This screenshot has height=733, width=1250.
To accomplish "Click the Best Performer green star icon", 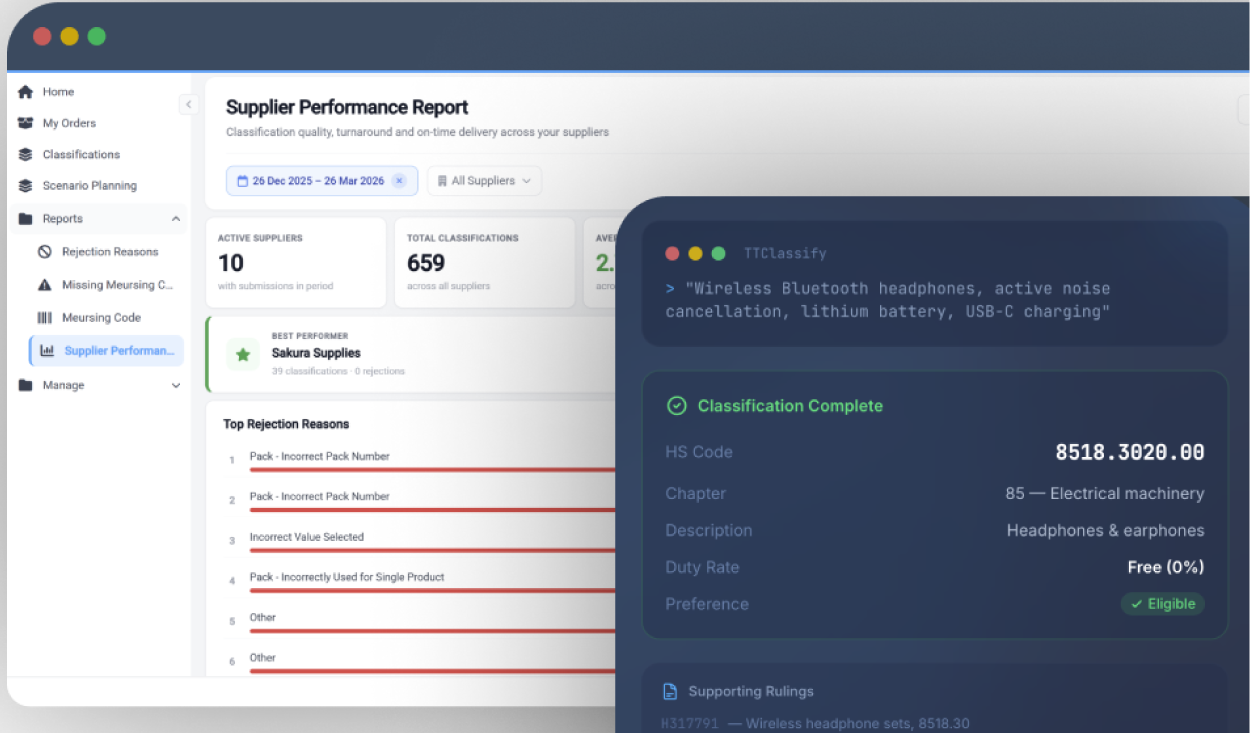I will pyautogui.click(x=243, y=354).
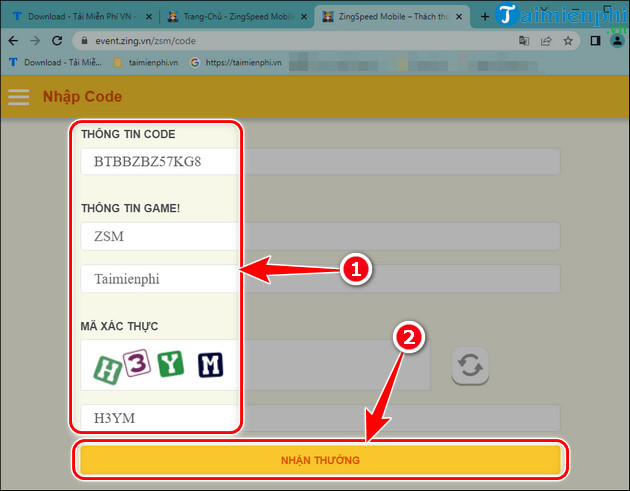The width and height of the screenshot is (630, 491).
Task: Refresh the captcha image
Action: (x=470, y=366)
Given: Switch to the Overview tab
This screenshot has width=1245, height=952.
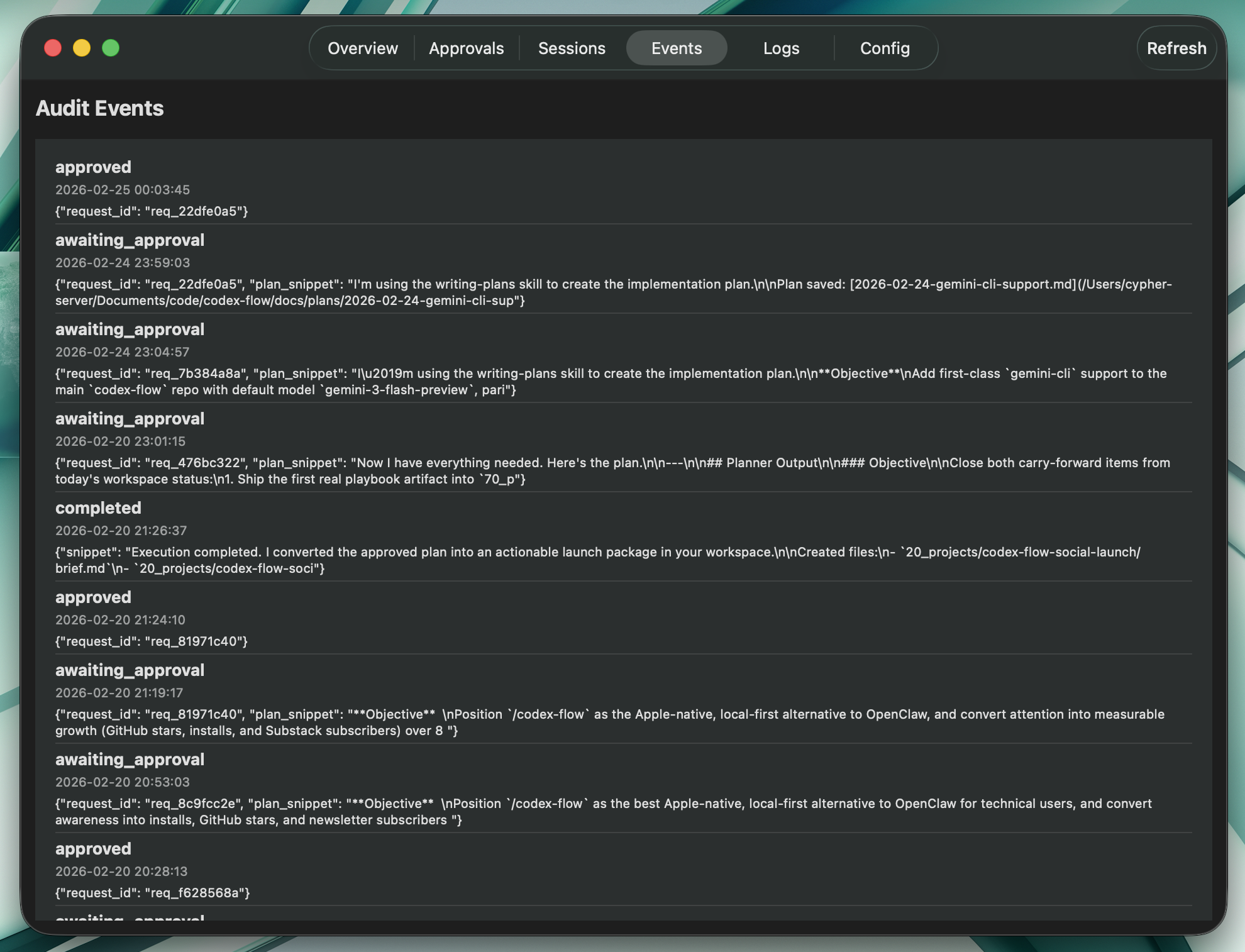Looking at the screenshot, I should click(x=363, y=48).
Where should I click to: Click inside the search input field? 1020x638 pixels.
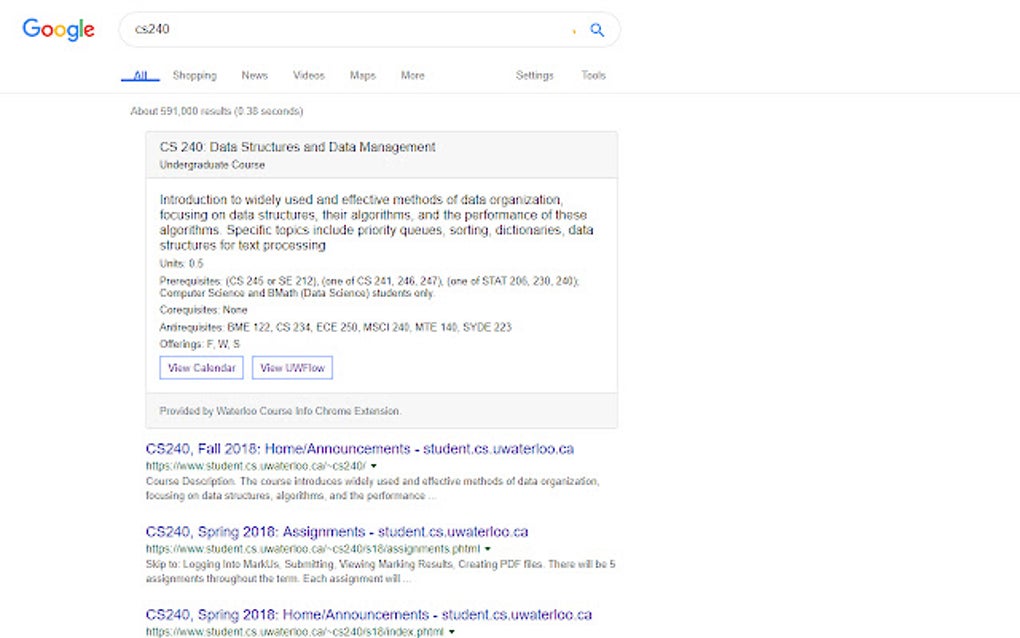(x=300, y=30)
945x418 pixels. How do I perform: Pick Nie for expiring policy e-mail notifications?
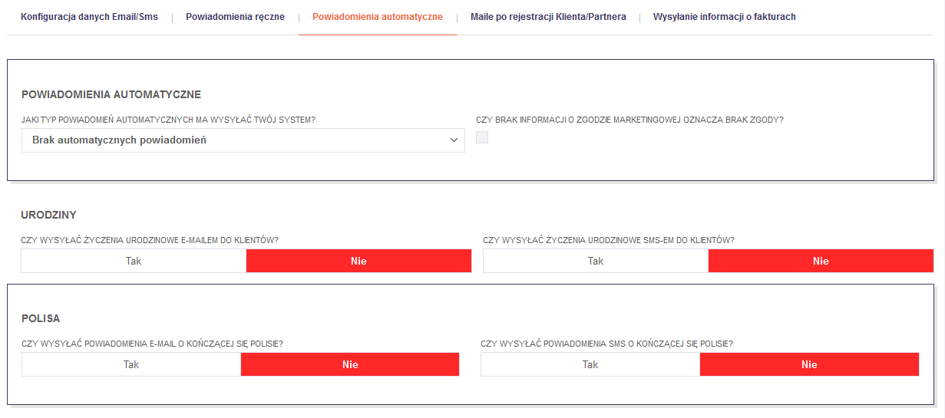pos(350,365)
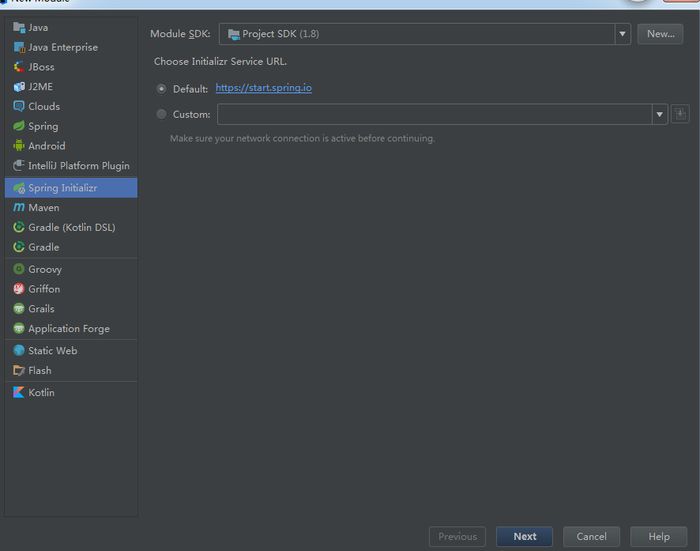Image resolution: width=700 pixels, height=551 pixels.
Task: Select the Android robot icon
Action: 19,146
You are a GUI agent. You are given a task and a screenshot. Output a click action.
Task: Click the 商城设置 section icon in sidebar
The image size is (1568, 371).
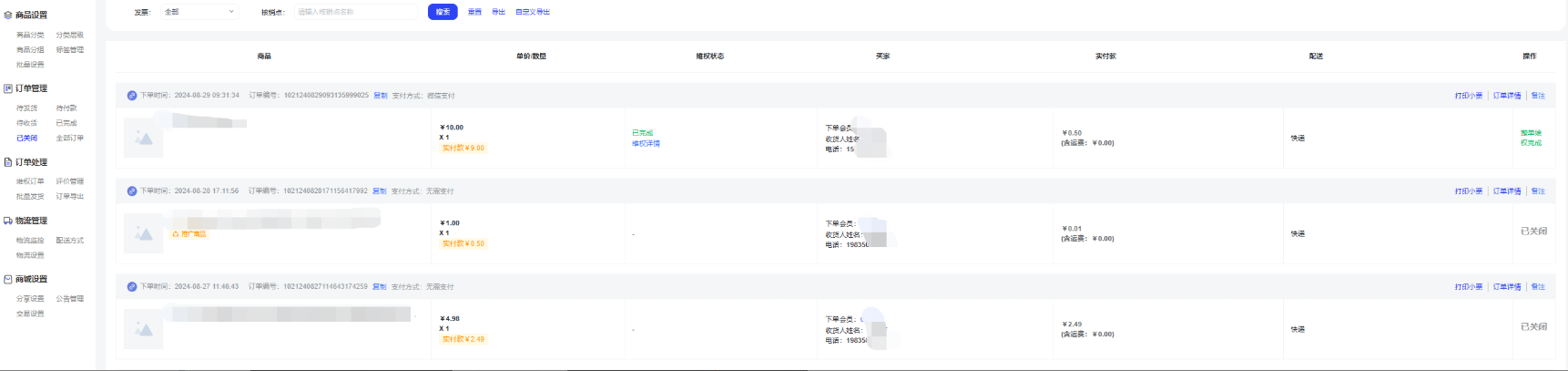[8, 279]
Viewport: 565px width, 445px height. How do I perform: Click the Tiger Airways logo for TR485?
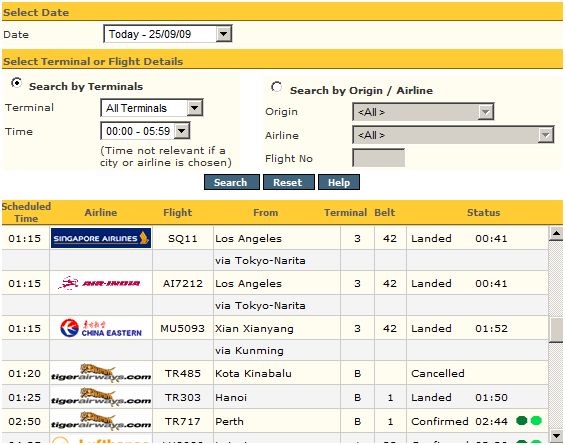(x=101, y=373)
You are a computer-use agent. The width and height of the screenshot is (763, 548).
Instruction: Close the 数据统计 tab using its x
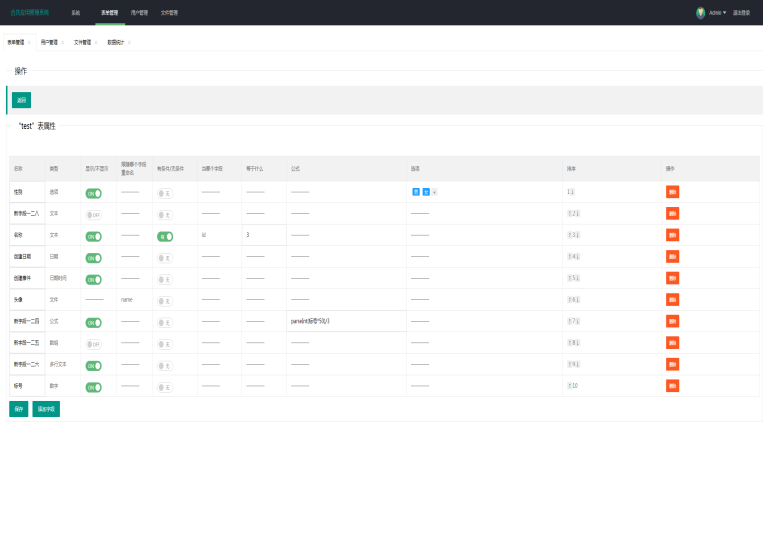pos(129,43)
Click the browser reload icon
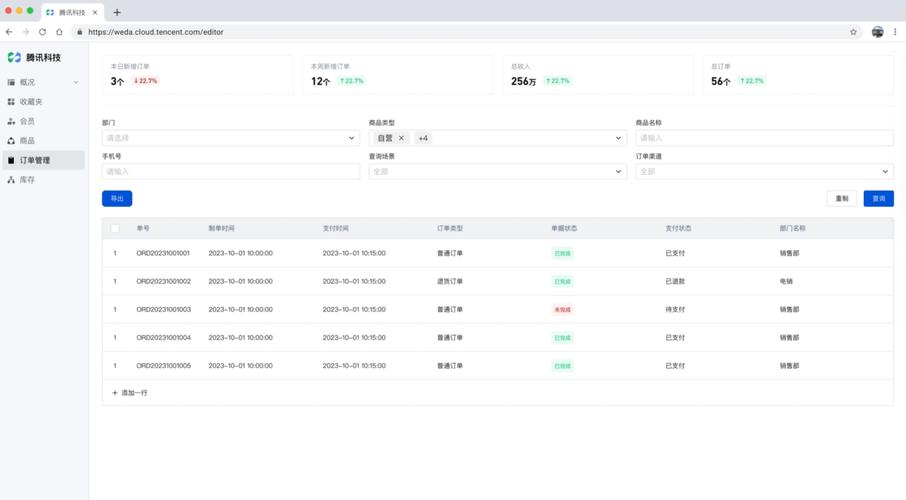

WHAT IS REQUIRED:
Output the lines from the one containing "Where should I" through the one containing "(x=300, y=30)", exactly as they appear above, both ends included. Leave out the pictures.

WRITTEN SOLUTION:
Where should I click to: Click inside the search input field? 1020x638 pixels.
(x=300, y=30)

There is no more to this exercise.